Она встала, положив свои кисти возле цветов, и обнаружившийся тогда небольшой передник, который она носила, чтобы не запачкаться красками, усилил впечатление деревенской жительницы, придававшееся ей чепчиком и большими очками и составлявшее такой контраст с нарядностью ее прислуги, дворецкого, подававшего чай и пирожные, и ливрейного лакея, вызванного маркизой, чтобы осветить портрет герцогини де Монморанси, аббатиссы в одном из знаменитейших капитулов восточной Франции. Все встали. «Забавнее всего, – сказала маркиза, – что в эти капитулы, где наши прабабки были аббатиссами, не допускались дочери французского короля. Это были очень замкнутые организации». – «Не допускались дочери короля, почему же?» – спросил озадаченный Блок. – «Да потому, что французский королевский дом испортил свою родословную, унизив себя неравным браком». – Изумление Блока все возрастало. – «Французский королевский дом унизил себя неравным браком? Как так?» – «Да сочетавшись с Медичи, – отвечала г-жа де Вильпаризи самым естественным тоном. – Хорош портрет, не правда ли? И в прекрасной сохранности», – прибавила она.
– Дорогая моя, – сказала дама, причесанная под Марию-Антуанету, – вы помните, что, когда я к вам привела Листа, он сказал, что это копия.
– Я склоняюсь перед мнениями Листа в области музыки, но не в области живописи! Впрочем, он уже впал в детство, и я не помню, чтобы он когда-нибудь это говорил. Да и не вы привели его ко мне. Я двадцать раз обедала с ним у княгини де Сейн-Витгенштейн.
Удар Алисы не попал в цель, она замолчала и застыла в неподвижности. Слои пудры, покрывавшие ее лицо, делали его похожим на каменное изваяние. Профиль у нее был благородный, и она казалась облупившейся парковой богиней на треугольном поросшем мхом цоколе, прикрытом накидкой.
– А вот еще один прекрасный портрет, – сказал историк.

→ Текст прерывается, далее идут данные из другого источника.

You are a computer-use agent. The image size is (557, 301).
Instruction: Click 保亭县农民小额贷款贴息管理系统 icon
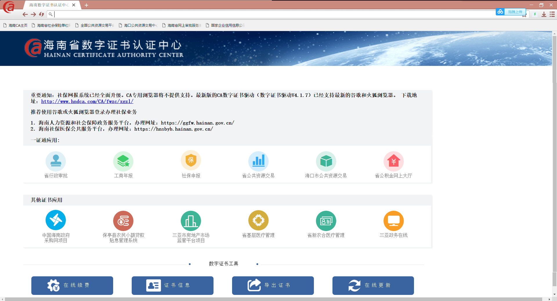pos(123,221)
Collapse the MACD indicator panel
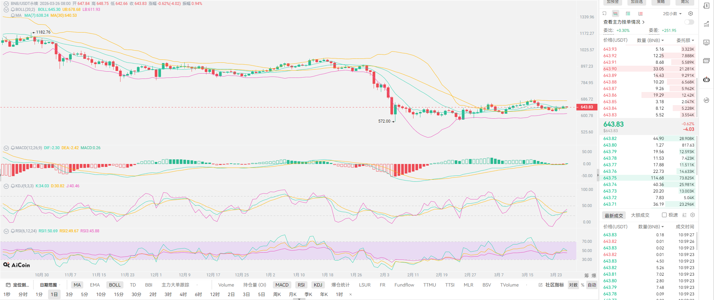Screen dimensions: 714x300 click(6, 148)
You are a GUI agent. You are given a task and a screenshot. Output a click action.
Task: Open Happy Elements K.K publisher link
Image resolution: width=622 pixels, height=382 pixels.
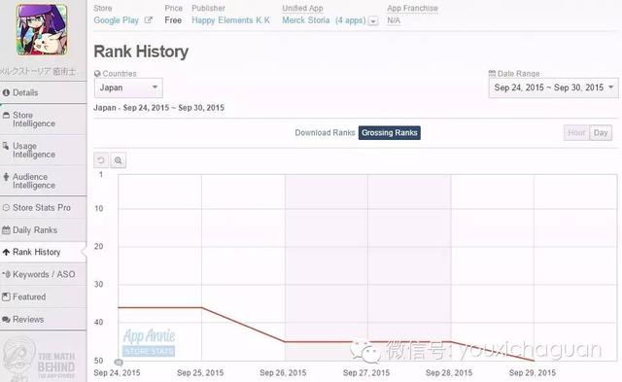(x=231, y=20)
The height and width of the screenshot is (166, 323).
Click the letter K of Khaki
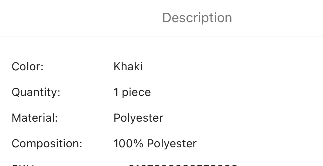point(117,67)
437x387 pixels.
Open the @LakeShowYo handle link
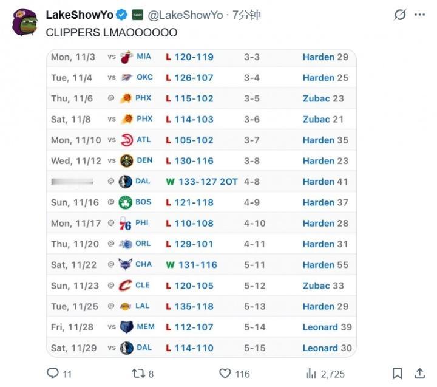(x=185, y=15)
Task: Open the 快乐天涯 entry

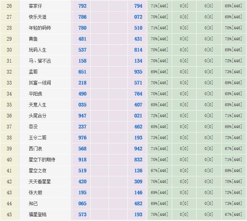Action: tap(37, 17)
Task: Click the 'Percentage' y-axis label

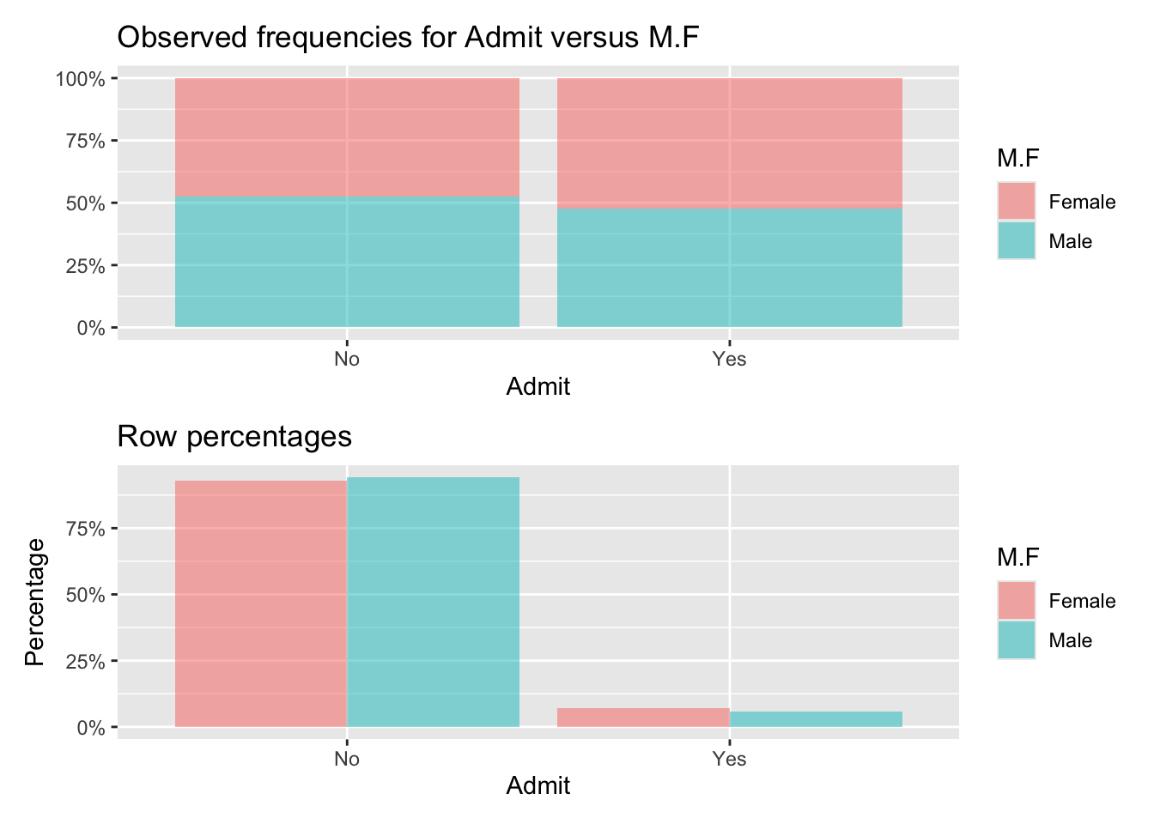Action: (34, 602)
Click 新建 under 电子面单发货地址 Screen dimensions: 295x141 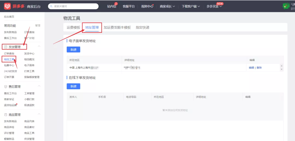point(73,50)
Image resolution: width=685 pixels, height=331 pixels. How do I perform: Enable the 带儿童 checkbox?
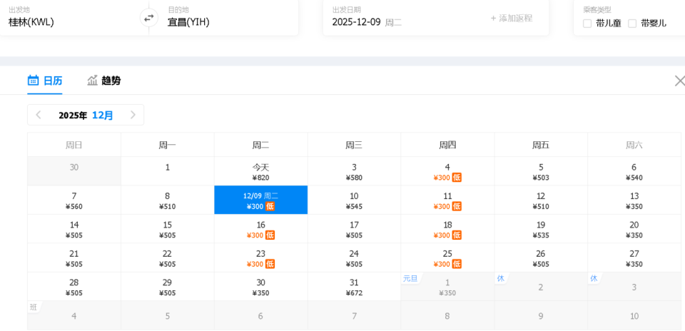(x=587, y=24)
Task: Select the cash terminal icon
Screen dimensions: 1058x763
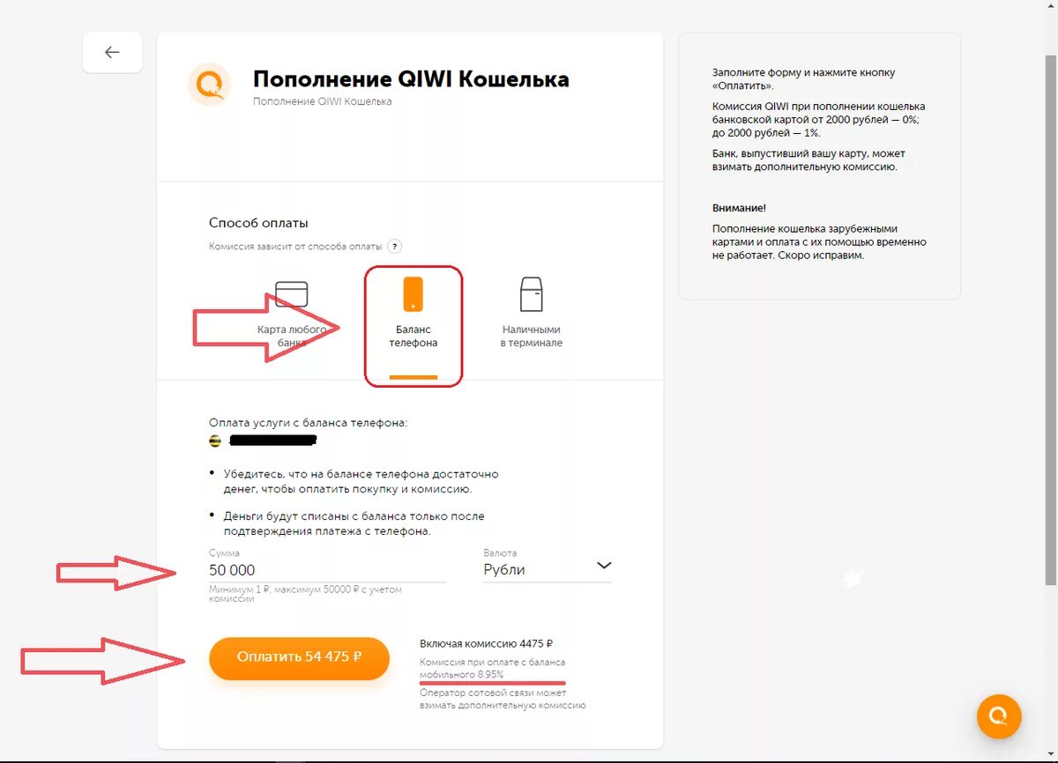Action: point(532,294)
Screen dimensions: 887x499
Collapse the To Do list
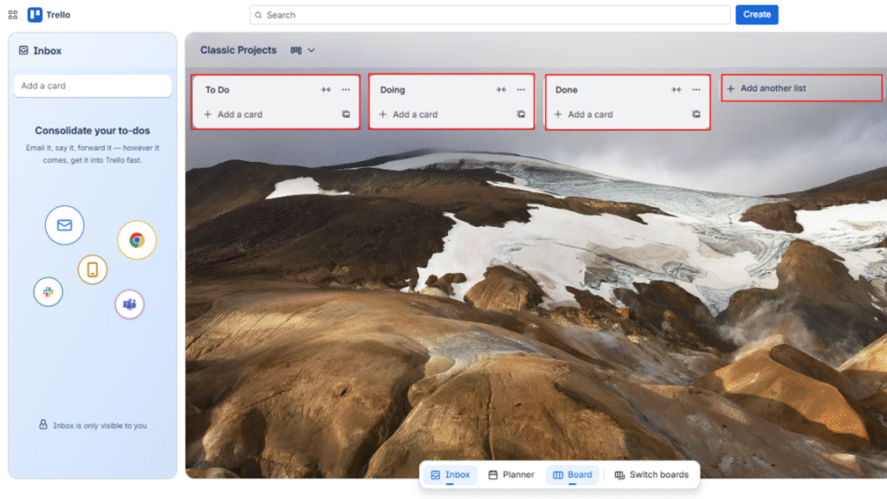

Отворились двери, и вошла герцогиня Германтская.
– А, здравствуй, – сказала г-жа де Вильпаризи, вынув руку из кармана передника и подавая ее новой гостье; она не стала ею заниматься и снова обратилась к историку: – Это портрет герцогини де Ла Рошфуко…
В эту минуту вошел с карточкой на подносе молодой лакей наглого вида, но с прелестным лицом такой безукоризненно правильной формы, что красноватый его нос и слегка воспаленная кожа, казалось, хранили еще следы резца скульптора, недавно закончившего свою работу.
– Это тот господин, что приходил уже несколько раз, желая видеть госпожу маркизу.
– Разве вы ему сказали, что я принимаю?
– Он услышал, что здесь разговаривают.
– Ну, хорошо, пригласите его. Этого господина мне где-то представили, – сказала г-жа де Вильпаризи. – Он мне говорил, что очень желает быть здесь принятым. Никогда не давала ему права приходить ко мне. Но вот уже пять раз он причиняет себе беспокойство; не надо оскорблять людей. Мосье, – обратилась она ко мне, – и вы, мосье, – прибавила она, указывая на историка Фронды, – представляю вам мою племянницу, герцогиню Германтскую.
Историк, как и я, низко поклонился и, предполагая, по-видимому, что за этим поклоном должны последовать какие-нибудь теплые слова, оживился и приготовился открыть рот, но его расхолодил вид герцогини Германтской, которая воспользовалась независимостью своего туловища, чтобы с преувеличенной вежливостью кинуть его вперед и с безукоризненной точностью поставить на прежнее место, причем лицо ее и взгляд как будто даже не заметили, что перед ними есть живые существа; тихонько вздохнув, она дала почувствовать ничтожество впечатления, произведенного на нее видом историка и меня, при помощи легкого движения ноздрей, которое она проделала с четкостью, свидетельствовавшей о полнейшей пассивности ее праздного внимания.
Вошедший в салон навязчивый визитер устремился прямо к г-же де Вильпаризи, с простодушным видом пылкого почитателя; то был Легранден.
– Премного вам благодарен за то, что вы меня приняли, мадам, – сказал он, подчеркивая слово «премного», – какое редкое и утонченное удовольствие доставляете вы старому отшельнику, уверяю вас, что отзвук в его…
Он вдруг осекся, заметив меня.
– Я показывала этому господину прекрасный портрет герцогини де Ла Рошфуко, жены автора «Изречений», он достался мне по наследству.
Герцогиня Германтская поздоровалась с Алисой, извинившись, что не могла в этом году, как и в прошлые годы, навестить ее. «Я получала о вас известия от Мадлен», – прибавила она.
– Она у меня завтракала сегодня утром, – отвечала маркиза с набережной Малаке, очень довольная, что г-жа де Вильпаризи никогда не сможет этим похвастать.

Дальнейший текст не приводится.